= Assigned task =
Omit all pictures, then print the entries exactly.

(Pixel coordinate grounding data)
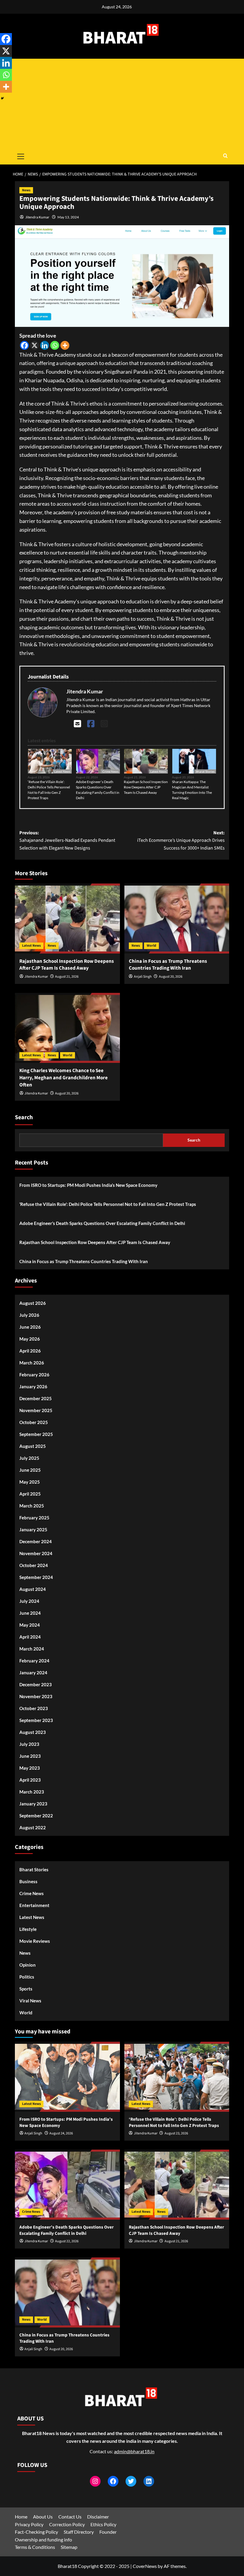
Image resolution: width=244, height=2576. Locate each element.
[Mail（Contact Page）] (77, 723)
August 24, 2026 (61, 2133)
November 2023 (35, 1696)
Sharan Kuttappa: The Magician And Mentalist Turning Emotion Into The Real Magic (192, 790)
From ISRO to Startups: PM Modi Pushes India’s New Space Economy (88, 1185)
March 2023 (31, 1791)
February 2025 (34, 1517)
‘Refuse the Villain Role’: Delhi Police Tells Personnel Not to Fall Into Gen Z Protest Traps (49, 790)
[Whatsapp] (54, 345)
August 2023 (32, 1732)
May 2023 (29, 1768)
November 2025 (35, 1410)
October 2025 (33, 1422)
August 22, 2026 (67, 2241)
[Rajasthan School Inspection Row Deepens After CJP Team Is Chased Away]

= Solution =
Image resolution: width=244, height=2576. Locate each element.
[Mail（Contact Page）] (77, 723)
August 24, 2026 (61, 2133)
November 2023 (35, 1696)
Sharan Kuttappa: The Magician And Mentalist Turning Emotion Into The Real Magic (192, 790)
From ISRO to Startups: PM Modi Pushes India’s New Space Economy (88, 1185)
March 2023 (31, 1791)
February 2025 (34, 1517)
‘Refuse the Villain Role’: Delhi Police Tells Personnel Not to Fall Into Gen Z Protest Traps (49, 790)
[Whatsapp] (54, 345)
August 2023 (32, 1732)
May 2023 (29, 1768)
November 2025 (35, 1410)
October 2025 (33, 1422)
August 22, 2026 (67, 2241)
[Rajasthan School Inspection Row Deepens After CJP Team Is Chased Away]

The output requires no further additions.